STEPHANOPOULOS:You mentioned Congressman Ryan’s budget plan. It appears that you want to go farther than Congressman Ryan. You have criticized him for not applying his changes to Medicare, which Democrats say would end medicare as we know it. You would say to people 55 and older, yes, your Medicare will be changed as well?

SANTORUM: Well, remember, George, almost 25% of seniors right now have what the Ryan plan is. It’s called Medicare Advantage. And in fact that number was growing up until Barack Obama slashed the program.

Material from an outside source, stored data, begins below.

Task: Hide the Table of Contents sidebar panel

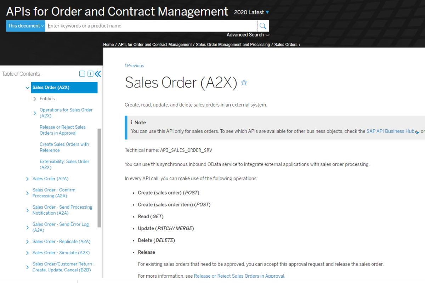Action: click(x=98, y=74)
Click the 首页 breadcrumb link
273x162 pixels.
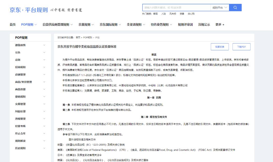[78, 37]
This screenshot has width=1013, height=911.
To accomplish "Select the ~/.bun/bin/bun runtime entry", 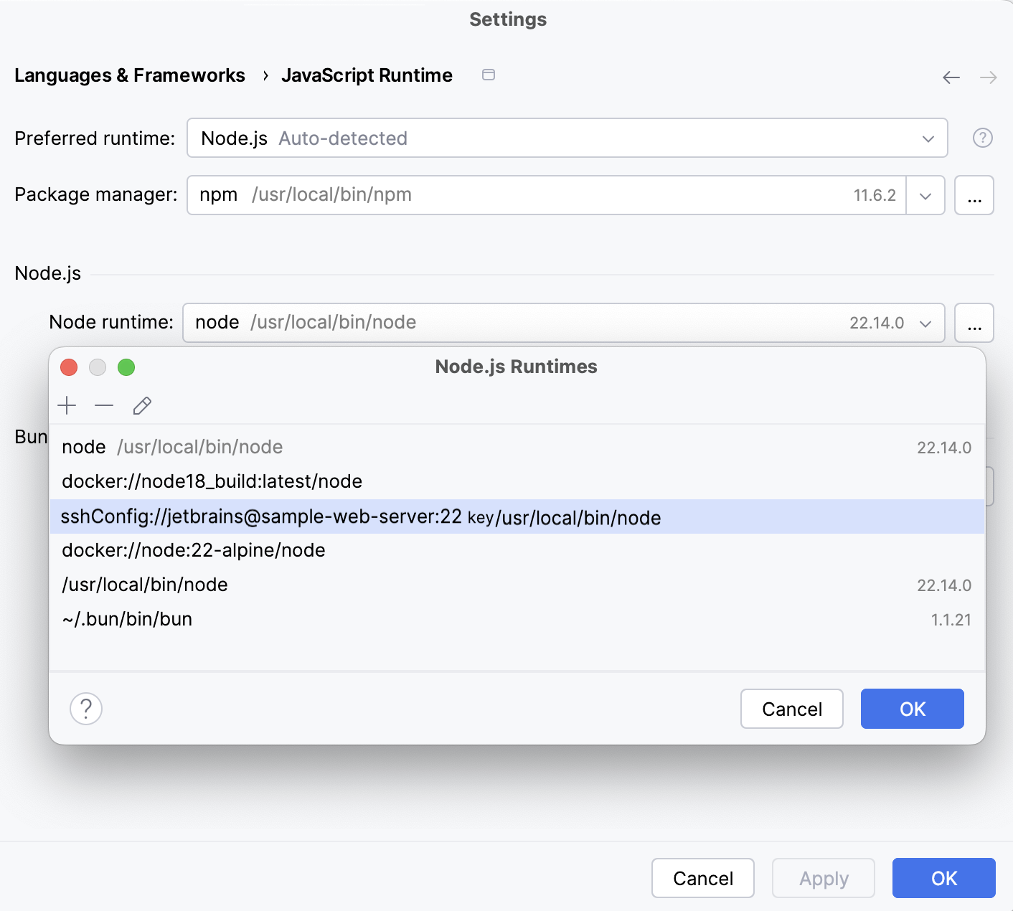I will click(127, 619).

STEPHANOPOULOS: But that’s an option.

SANTORUM: Well, the point is, Seniors were able to take money and go out and purchase insurance. And by the way, the seniors most likely to do it were lower income, less educated consumers. Why? because they thought it was a better deal. And the drug program, Medicare Part “D” is exactly the Ryan program. In other words, seniors get resources from the federal government, the seniors go out and make choices. No senior believes they’re being thrown off a cliff. It’s working wonderfully. Seniors love it.

Watch it:

But one can’t compare Medicare Advantage and the Ryan plan. Currently, the 25 percent of seniors who are enrolled in Medicare advantage have a choice of various private plans and traditional free-for-service Medicare. Ryan, would end the traditional Medicare option and force future seniors to purchase private insurance with “premium support” vouchers that depreciate over time. That’s the exact opposite of the Advantage program in which government payments to Medicare Advantage plans per enrollee actually averaged 109 percent of fee-for-service costs in 2010! A similar distinction applies to Medicare Part D. As Austin Frakt explains:

All Part D plans (PDPs and the drug portion of MA plans) submit bids for the cost of standard coverage. From these bids a nationwide average is computed and a statutorily determined fraction of this average cost is set as the “base premium.” Finally, a plan’s premium (charged to each enrolled beneficiary) is the base premium plus the difference between that plan’s bid and the national average bid. Thus, ignoring adjustments for beneficiary risk and other details (found here) a plan is paid by Medicare a fixed monthly per-beneficiary rate equal to the national average bid less the base premium. Because the payment is tied to national average bids (a market signal) this is a form of competitive bidding.

No such system exists in the Ryan plan or under Santorum’s expansion proposal. Under those plans, seniors would be receiving less support every year, regardless of increasing health care costs.